Siamo tutti rimasti colpiti in queste settimane dalla morte di Daniele, sedici anni, schiantatosi con l’auto della mamma e di Penelope, sette anni, schiacciata da un’acquasantiera.
Entrambi a scuola a Udine, abbastanza vicino alla nostra parrocchia.
Increduli, commossi, addolorati, arrabbiati (perché c’è un po’ di ribellione nel cuore per fatti così) ma anche qualche rara persona serena nonostante la tristezza.
Ieri parlavo con una mamma del nostro catechismo, che era andata con la figlia piccola in duomo a pregare per Penelope, un gesto che dice molto.
Nei giorni scorsi ho sentito diverse persone usare la parola “disgrazia” (Vocabolario Treccani: stato di privazione della benevolenza, della simpatia, del favore … l’opposto quindi di grazia).Una mamma diceva: perdere un bambino è una disperazione …
Disgrazia, perdere, disperazione …le nostre parole, i nostri pensieri, non sono più cristiani! E non sto diminuendo o sottovalutando il peso drammatico di un dolore indicibile per la morte di un bambino.
Dico che se sei di Cristo, investito dalla sua umanità, dalla sua verità, dalla sua carezza, dal suo dolore dato per ciascuno, non ti è tolto niente del tuo dolore, della fatica, del mal di cuore, ma questa non resta l’ultima parola. Mai.
Perché nessuno è perso, nessuno senza Grazia, a ognuno è data la speranza, se lasciamo appena appena socchiusa una fessura della nostra vita per la disponibilità ad essere amati.

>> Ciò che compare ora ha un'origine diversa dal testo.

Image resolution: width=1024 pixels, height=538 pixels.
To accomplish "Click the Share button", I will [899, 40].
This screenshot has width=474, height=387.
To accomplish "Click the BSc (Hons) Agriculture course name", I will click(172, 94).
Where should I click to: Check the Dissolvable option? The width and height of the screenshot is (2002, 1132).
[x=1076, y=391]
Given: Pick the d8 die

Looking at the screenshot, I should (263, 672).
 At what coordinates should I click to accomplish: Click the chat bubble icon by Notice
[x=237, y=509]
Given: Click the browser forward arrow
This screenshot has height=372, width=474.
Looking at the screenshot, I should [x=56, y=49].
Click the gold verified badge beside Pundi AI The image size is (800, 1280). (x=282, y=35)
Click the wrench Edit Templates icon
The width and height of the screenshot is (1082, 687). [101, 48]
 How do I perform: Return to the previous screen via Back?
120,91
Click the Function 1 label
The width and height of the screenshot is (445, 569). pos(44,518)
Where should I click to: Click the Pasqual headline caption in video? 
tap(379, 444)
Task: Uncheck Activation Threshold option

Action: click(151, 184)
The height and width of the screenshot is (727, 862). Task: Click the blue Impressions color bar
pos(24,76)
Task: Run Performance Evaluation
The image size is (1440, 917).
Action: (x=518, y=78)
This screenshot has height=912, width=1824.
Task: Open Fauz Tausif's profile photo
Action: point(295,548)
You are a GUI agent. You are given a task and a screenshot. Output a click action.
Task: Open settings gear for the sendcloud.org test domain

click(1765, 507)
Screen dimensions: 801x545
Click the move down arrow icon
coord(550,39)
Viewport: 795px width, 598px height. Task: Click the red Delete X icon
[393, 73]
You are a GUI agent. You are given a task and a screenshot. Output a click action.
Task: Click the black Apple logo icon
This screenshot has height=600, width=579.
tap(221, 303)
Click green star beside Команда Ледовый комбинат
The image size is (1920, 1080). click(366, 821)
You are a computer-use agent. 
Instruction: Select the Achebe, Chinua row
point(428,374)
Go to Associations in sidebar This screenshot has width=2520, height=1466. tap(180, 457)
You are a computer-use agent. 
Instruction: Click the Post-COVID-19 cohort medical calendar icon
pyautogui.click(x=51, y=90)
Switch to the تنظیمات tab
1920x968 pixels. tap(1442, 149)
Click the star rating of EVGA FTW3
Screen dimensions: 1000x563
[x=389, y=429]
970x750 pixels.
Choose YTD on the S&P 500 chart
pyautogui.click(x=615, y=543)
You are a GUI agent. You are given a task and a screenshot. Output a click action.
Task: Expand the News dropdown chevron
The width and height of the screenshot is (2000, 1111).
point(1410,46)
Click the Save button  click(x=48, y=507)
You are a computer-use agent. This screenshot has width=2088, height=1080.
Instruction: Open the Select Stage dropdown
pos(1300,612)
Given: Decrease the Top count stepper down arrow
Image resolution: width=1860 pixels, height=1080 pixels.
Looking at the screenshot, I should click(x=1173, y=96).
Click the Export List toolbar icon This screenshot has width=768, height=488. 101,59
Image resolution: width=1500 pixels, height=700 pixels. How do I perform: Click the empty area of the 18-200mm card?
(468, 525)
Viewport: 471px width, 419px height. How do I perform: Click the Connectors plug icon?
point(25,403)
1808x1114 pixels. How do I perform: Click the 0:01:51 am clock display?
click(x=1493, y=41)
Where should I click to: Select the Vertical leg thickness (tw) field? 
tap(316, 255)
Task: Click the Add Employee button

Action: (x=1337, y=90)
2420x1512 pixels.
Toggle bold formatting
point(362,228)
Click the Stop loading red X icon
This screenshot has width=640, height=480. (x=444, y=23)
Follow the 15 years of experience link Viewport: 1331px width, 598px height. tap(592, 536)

Questo dice il Natale: che Lui è venuto, Emmanuele, Dio con noi. Non ci toglie dalla fatica e dagli eventi della vita che anche Lui ha scelto incarnandosi, ma si mette con noi, è con noi, soffre con noi, ama con noi, dà tutto per noi, per chi soffre, per chi muore, per chi è malato, per chi pensa di essere senza speranza.
San Paolo nella lettera a Tito annuncia: «E’ apparsa la grazia di Dio, apportatrice di salvezza per tutti gli uomini … nell’attesa della beata speranza … Gesù Cristo ha dato se stesso per noi, per riscattarci da ogni iniquità» (Tt 2,11-14).
Tra noi è maestro di fede e quindi di umanità chi vive e mostra la coscienza che tutto è grazia. Tutto è grazia: affermazione folle per la mentalità del mondo in cui siamo immersi. Per San Francesco era così.
Per tante persone buone, anche oggi, è così.
Sempre San Paolo: «Noi predichiamo Cristo Crocifisso, scandalo per i Giudei, stoltezza per i pagani» (1Cor 1,23).
Ma la cosa più folle che si potesse pensare, che Dio si faccia uomo, è accaduta, è diventata un avvenimento della storia umana.
Una novità assoluta è entrata nel mondo quella notte a Betlemme! Quel bambino, Dio, uno di noi, ha cambiato il destino di ogni uomo e di tutte le cose: niente è più abbandonato al nulla, tutto è chiamato alla salvezza.
Anche con il semplice segno del presepio diciamo questo.
E nel presepio ci può stare qualsiasi cosa proprio perché ogni cosa è investita dalla sua salvezza eterna.
Che bello potersi dire nuovamente, nei prossimi giorni, Buon Natale, con in mente il saluto a Maria: «Ave, piena di grazia, il Signore è con te …».